■ Aim of the task
Copy out, word for word, the lines of the records below, starting at the line that contains "Where should I click to: Mark" and ending at the line that contains "pyautogui.click(x=718, y=314)". Include both of those lines.

■ Record list
____________________

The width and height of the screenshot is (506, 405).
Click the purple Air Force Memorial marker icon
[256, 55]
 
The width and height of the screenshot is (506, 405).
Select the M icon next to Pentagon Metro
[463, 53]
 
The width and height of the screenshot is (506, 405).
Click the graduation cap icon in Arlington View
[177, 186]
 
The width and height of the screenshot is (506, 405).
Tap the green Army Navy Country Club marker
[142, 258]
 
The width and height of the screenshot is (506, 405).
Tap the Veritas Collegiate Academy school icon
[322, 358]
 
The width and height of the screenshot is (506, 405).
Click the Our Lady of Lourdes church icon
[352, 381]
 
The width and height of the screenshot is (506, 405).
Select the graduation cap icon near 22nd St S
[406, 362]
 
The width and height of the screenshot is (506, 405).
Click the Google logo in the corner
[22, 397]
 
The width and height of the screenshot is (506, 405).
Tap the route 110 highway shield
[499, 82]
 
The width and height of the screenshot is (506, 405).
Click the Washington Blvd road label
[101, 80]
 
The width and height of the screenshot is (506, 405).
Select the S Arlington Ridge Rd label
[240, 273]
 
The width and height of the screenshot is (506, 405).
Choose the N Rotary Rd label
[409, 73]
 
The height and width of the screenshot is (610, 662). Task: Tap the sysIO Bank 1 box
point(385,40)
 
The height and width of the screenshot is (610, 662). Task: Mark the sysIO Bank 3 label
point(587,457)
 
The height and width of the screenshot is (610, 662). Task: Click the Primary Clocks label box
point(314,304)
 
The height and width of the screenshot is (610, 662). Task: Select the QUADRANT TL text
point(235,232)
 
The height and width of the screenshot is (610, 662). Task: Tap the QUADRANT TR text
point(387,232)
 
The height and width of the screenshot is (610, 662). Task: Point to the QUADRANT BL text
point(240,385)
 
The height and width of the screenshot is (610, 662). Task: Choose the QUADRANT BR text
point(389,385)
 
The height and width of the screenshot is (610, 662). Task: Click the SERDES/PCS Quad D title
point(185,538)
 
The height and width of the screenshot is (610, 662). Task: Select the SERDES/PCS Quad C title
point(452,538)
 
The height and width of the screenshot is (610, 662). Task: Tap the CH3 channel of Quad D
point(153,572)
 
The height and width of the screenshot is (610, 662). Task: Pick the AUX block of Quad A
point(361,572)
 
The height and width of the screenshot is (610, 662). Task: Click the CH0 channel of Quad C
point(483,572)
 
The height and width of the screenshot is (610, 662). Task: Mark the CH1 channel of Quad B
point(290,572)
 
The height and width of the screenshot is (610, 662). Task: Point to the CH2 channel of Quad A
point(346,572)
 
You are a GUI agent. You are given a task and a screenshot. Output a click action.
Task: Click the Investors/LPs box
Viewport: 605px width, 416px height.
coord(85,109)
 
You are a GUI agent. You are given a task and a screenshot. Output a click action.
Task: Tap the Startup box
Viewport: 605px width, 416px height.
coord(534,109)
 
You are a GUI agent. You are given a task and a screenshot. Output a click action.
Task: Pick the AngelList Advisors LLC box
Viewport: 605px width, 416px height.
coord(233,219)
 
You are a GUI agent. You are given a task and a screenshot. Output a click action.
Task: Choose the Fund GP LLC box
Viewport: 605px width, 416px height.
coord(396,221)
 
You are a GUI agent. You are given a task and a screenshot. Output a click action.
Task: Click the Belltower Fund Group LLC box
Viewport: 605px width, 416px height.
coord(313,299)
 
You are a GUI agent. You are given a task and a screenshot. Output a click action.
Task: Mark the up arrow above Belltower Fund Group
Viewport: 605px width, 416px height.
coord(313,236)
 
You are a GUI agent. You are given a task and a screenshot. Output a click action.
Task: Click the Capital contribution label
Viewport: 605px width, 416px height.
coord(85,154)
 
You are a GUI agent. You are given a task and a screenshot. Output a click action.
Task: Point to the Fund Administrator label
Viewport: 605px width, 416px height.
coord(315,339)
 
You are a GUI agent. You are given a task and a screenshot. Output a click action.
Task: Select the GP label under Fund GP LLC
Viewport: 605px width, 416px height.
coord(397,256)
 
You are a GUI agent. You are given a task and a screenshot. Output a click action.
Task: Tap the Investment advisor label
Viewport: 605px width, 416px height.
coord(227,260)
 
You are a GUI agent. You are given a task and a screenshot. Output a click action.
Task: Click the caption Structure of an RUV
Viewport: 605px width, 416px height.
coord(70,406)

____________________

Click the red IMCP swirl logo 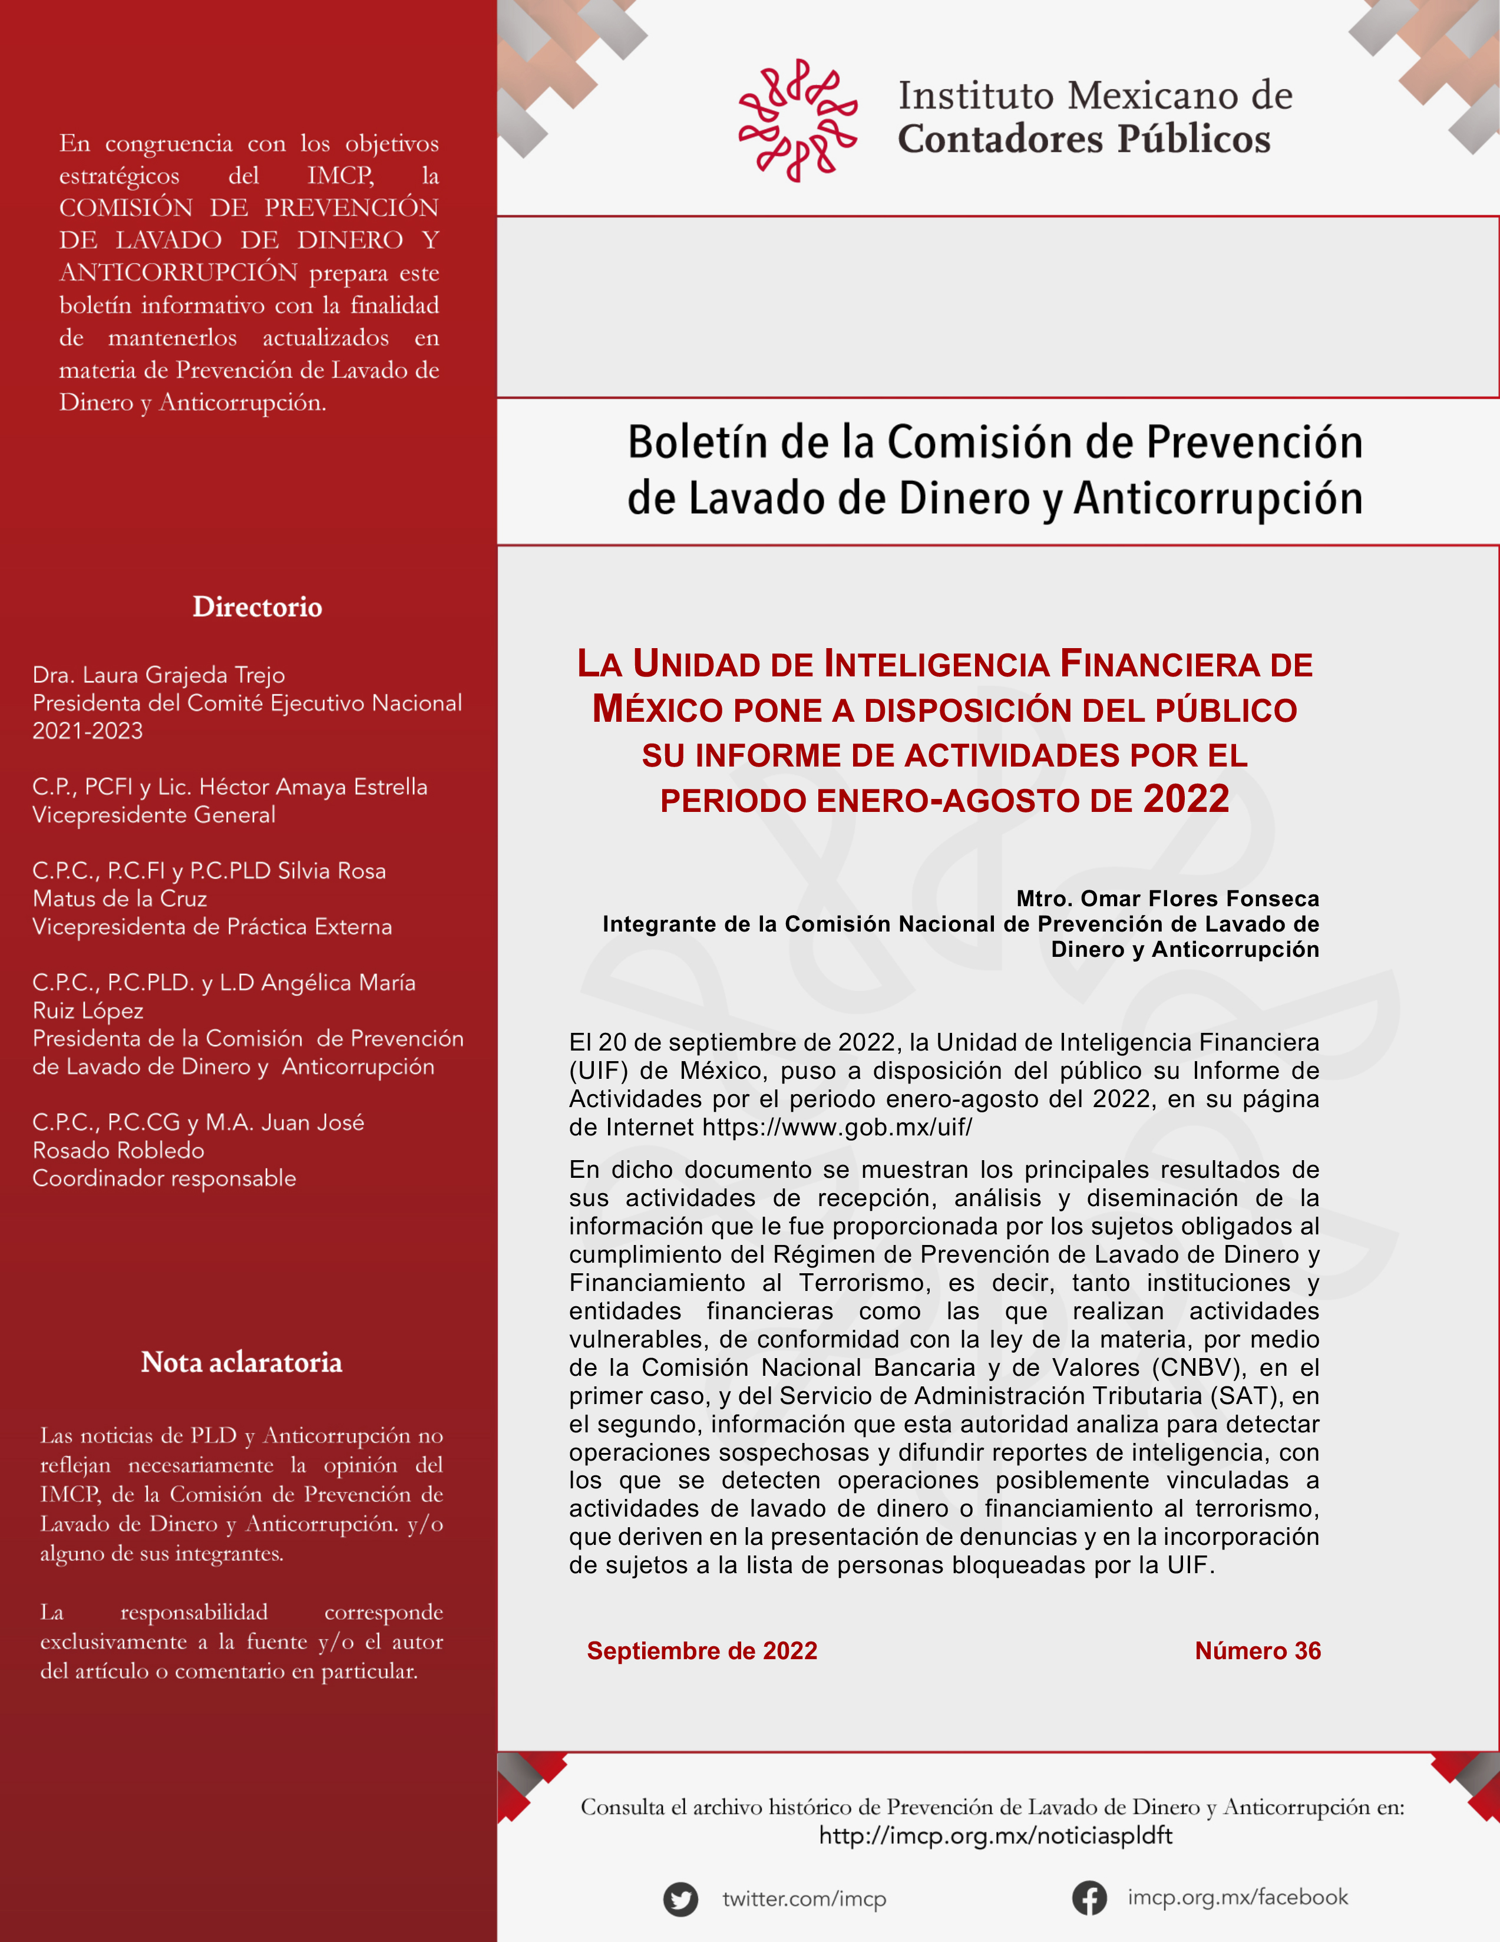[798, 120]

____________________

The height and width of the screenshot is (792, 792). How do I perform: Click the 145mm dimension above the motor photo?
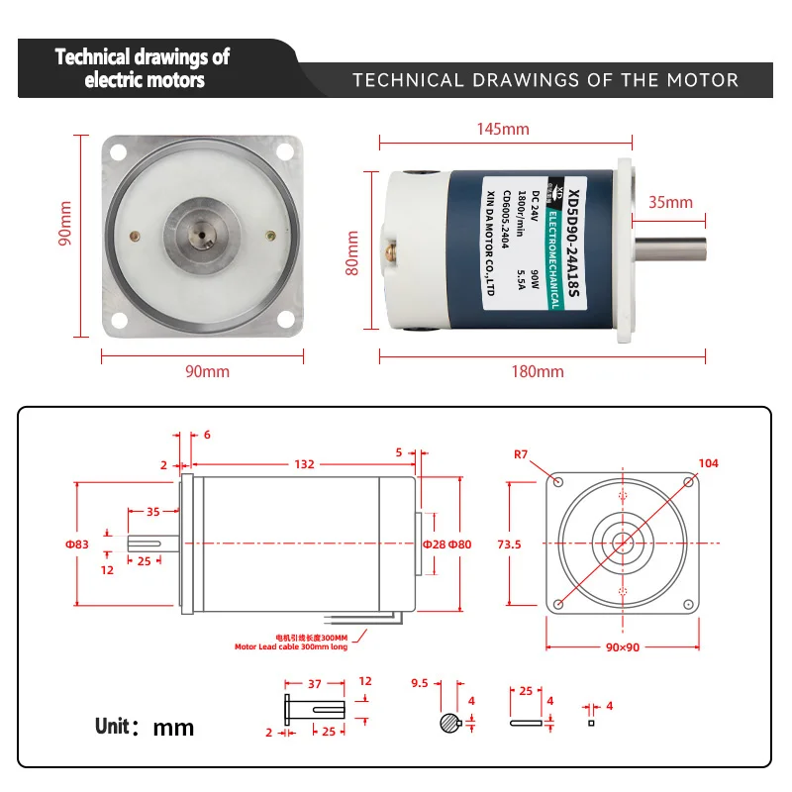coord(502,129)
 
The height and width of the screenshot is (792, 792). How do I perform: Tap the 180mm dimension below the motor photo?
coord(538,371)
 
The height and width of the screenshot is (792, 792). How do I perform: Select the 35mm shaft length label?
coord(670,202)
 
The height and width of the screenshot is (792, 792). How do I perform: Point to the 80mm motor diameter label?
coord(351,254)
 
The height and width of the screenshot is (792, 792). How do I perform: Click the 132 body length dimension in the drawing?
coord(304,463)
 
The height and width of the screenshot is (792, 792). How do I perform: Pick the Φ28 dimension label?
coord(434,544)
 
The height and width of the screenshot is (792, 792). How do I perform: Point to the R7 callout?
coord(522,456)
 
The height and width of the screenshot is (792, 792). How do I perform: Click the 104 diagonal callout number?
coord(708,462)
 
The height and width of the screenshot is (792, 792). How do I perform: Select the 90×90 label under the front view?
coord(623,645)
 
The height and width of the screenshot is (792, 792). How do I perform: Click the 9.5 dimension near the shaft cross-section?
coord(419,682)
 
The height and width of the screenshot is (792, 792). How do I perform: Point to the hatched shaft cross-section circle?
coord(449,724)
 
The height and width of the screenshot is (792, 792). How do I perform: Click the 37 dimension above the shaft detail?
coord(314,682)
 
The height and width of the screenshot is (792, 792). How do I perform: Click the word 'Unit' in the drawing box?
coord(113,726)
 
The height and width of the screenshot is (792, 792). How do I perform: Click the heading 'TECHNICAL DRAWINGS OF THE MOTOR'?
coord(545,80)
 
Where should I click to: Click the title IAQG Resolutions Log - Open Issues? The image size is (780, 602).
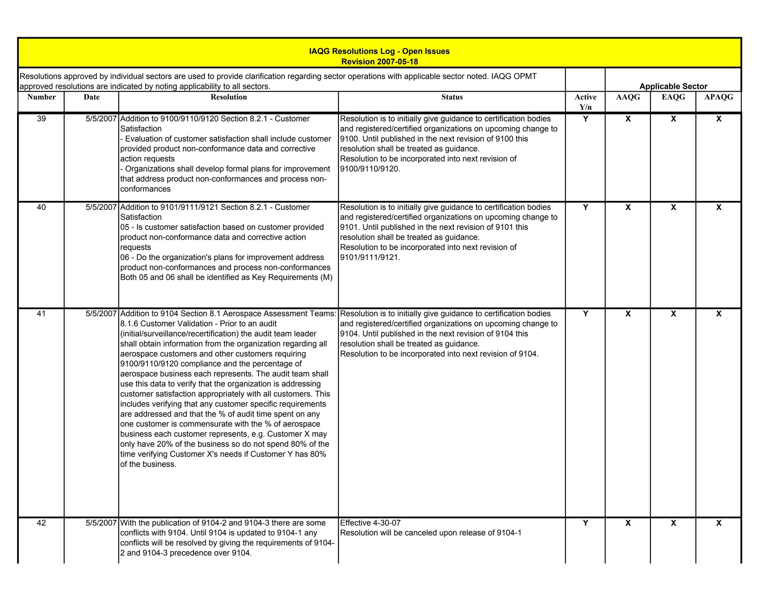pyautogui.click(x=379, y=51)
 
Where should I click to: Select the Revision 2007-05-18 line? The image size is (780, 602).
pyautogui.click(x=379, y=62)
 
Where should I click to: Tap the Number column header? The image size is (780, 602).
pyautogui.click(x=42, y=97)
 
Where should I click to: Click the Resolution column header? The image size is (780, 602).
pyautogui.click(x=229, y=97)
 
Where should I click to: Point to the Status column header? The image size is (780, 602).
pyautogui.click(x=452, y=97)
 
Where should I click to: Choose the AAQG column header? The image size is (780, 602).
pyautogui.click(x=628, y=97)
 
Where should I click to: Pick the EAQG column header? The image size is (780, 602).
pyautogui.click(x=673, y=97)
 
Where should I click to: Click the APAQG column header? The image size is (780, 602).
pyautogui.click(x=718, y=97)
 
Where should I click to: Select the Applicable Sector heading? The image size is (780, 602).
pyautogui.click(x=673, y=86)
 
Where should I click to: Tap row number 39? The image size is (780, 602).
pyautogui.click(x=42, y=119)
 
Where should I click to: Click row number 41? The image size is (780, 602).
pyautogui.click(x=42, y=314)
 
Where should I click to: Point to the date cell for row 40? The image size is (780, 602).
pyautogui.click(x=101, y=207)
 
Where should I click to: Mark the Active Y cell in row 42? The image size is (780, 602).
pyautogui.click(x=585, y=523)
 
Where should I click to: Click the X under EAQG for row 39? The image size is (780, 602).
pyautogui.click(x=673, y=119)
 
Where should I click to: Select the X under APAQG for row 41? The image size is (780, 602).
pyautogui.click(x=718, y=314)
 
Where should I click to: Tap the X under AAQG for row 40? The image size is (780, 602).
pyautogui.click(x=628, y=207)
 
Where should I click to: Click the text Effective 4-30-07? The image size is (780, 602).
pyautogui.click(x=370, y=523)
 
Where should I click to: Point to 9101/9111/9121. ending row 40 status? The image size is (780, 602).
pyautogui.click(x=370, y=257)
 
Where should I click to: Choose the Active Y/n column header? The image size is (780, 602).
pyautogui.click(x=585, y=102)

____________________

■ Task response
Where should I click to: Mark the Active Y cell in row 42? The image size is (780, 602).
pyautogui.click(x=585, y=523)
 
Where should I click to: Click the X under EAQG for row 39? The image size is (780, 602).
pyautogui.click(x=673, y=119)
 
Where should I click to: Select the X under APAQG for row 41? The image size is (780, 602).
pyautogui.click(x=718, y=314)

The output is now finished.